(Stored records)
┌────────

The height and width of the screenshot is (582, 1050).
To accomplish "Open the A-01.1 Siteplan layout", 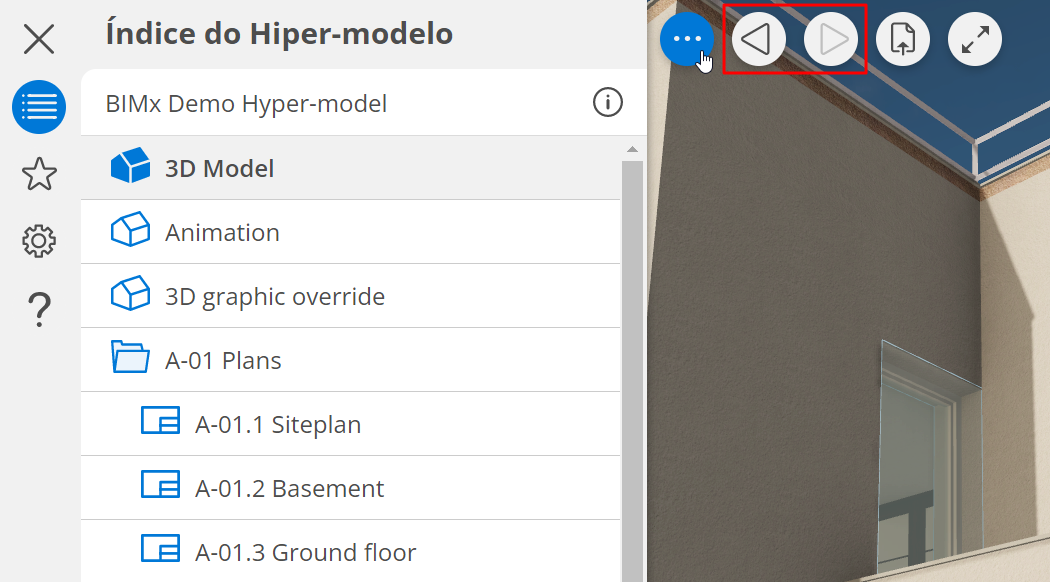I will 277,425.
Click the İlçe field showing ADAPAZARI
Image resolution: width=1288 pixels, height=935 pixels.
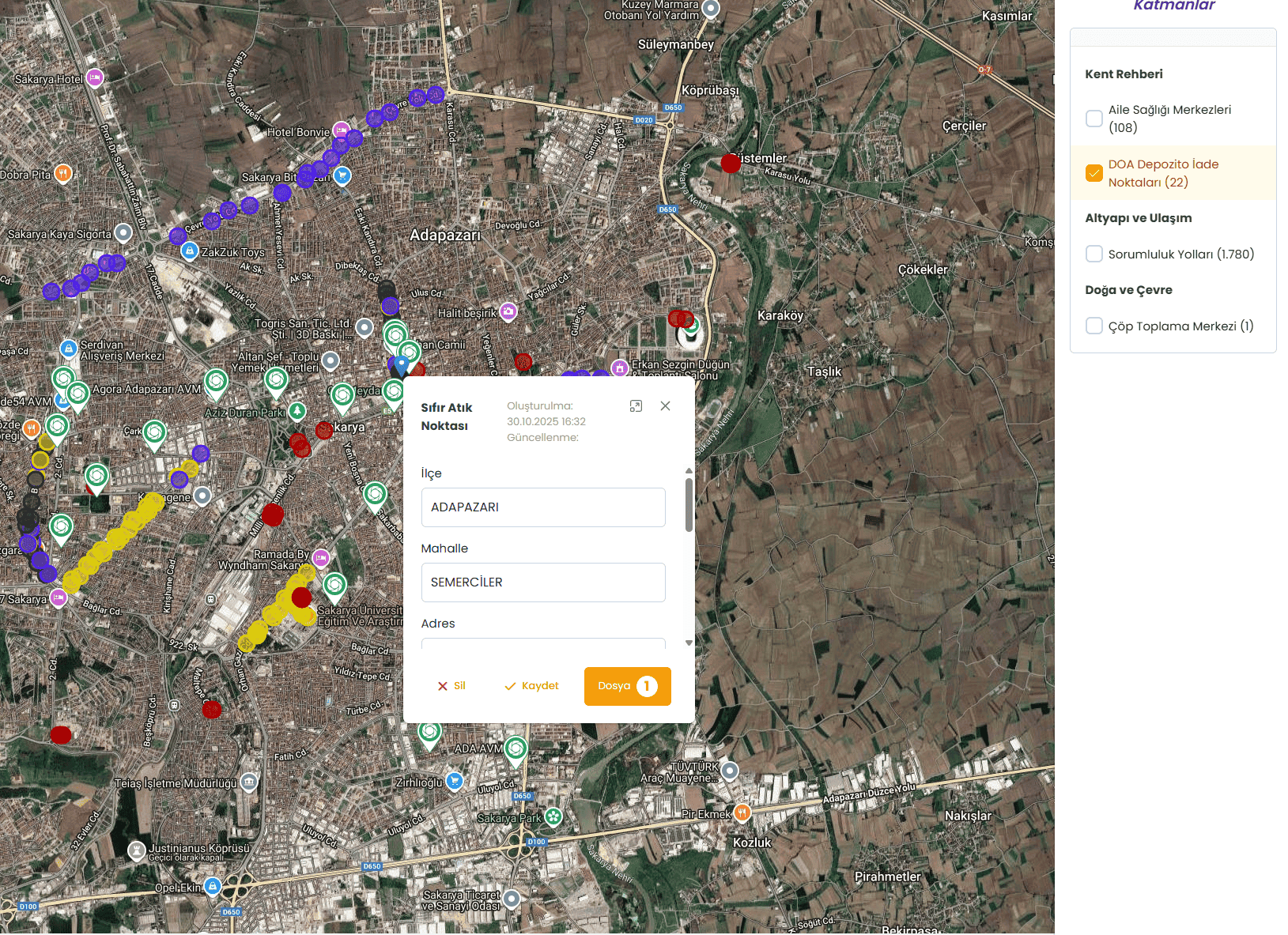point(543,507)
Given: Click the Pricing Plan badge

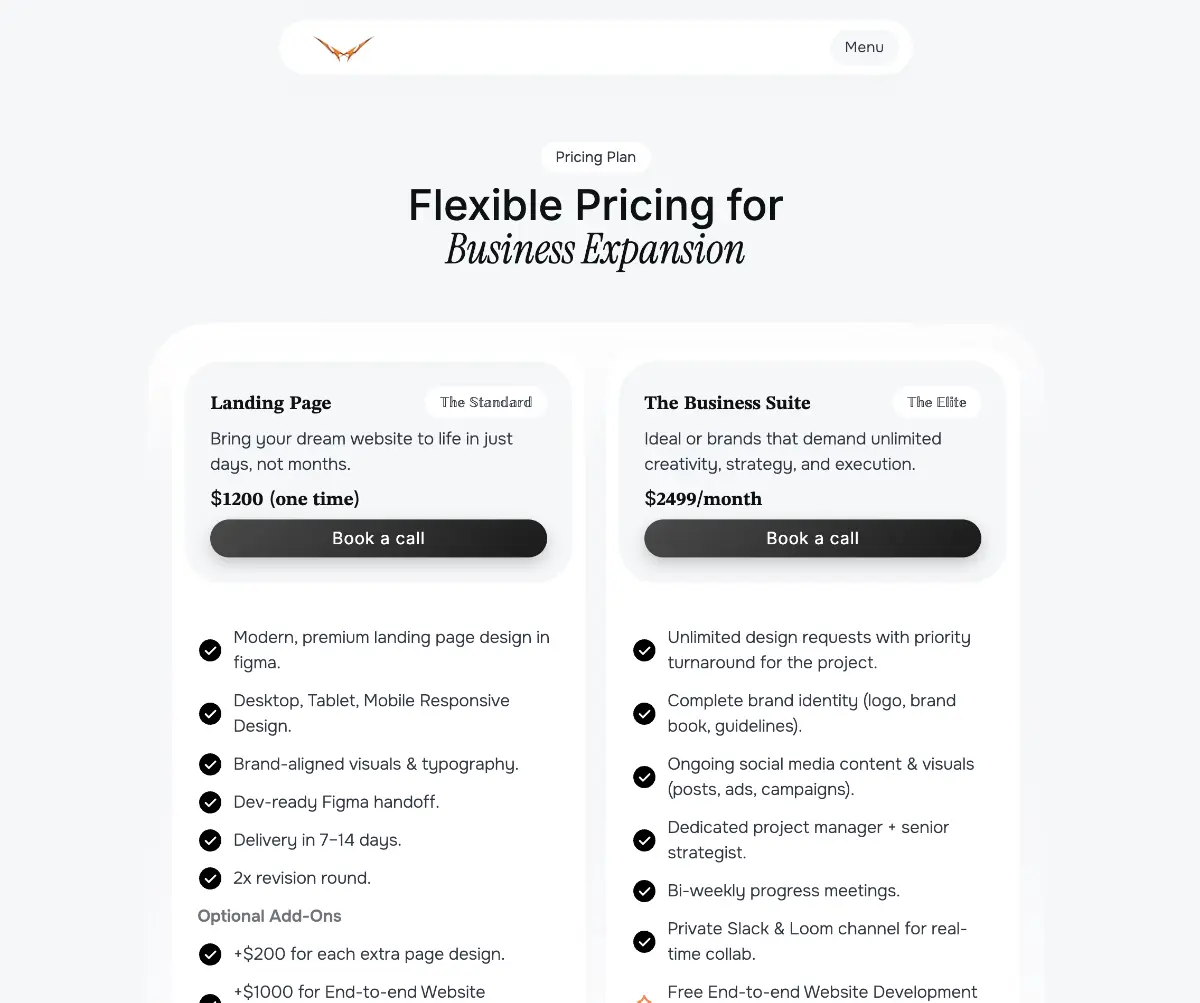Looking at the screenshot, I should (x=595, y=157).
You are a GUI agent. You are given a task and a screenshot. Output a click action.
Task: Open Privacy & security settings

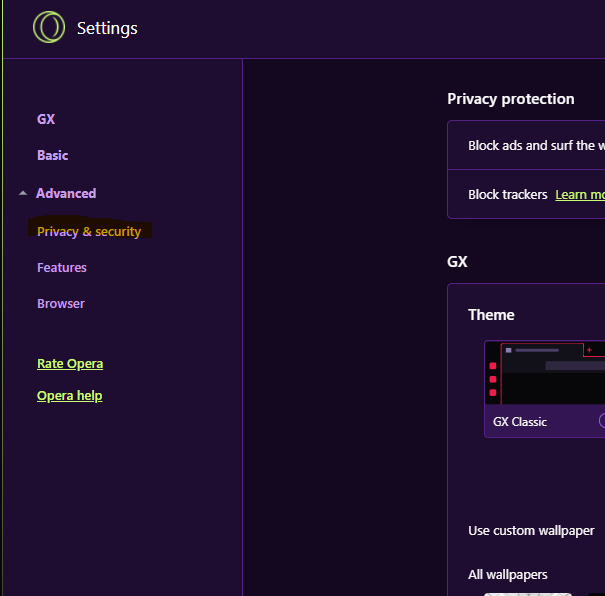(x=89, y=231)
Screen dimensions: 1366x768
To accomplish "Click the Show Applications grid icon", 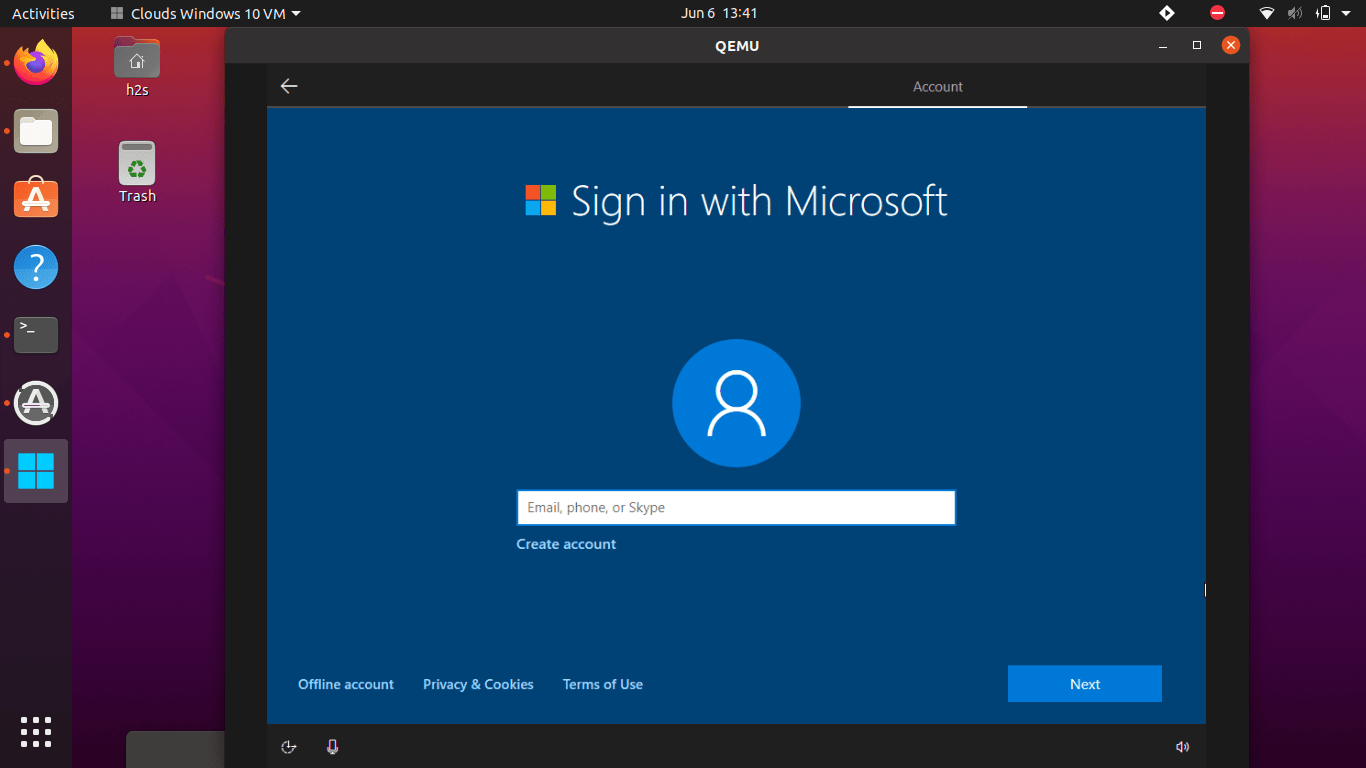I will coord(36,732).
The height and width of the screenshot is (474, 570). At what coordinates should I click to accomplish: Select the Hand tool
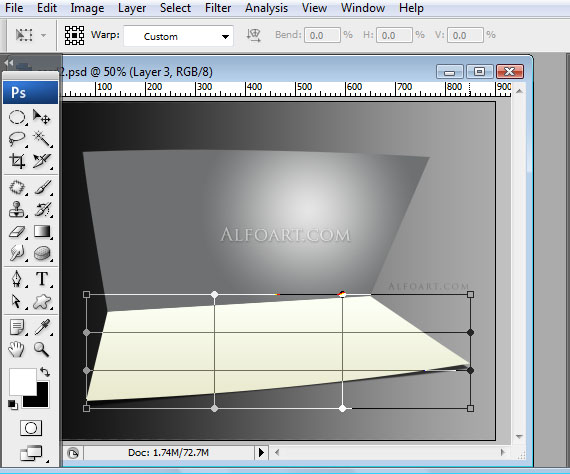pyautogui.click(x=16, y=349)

└────────

> TRY IT
Going from the line holding "The height and width of the screenshot is (474, 570)." to the last line of the data above, reproduce every line exactly, both included, with the pictures omitted.

> WRITTEN ANSWER
The height and width of the screenshot is (474, 570). At what coordinates should I click to accomplish: Select the Hand tool
pyautogui.click(x=16, y=349)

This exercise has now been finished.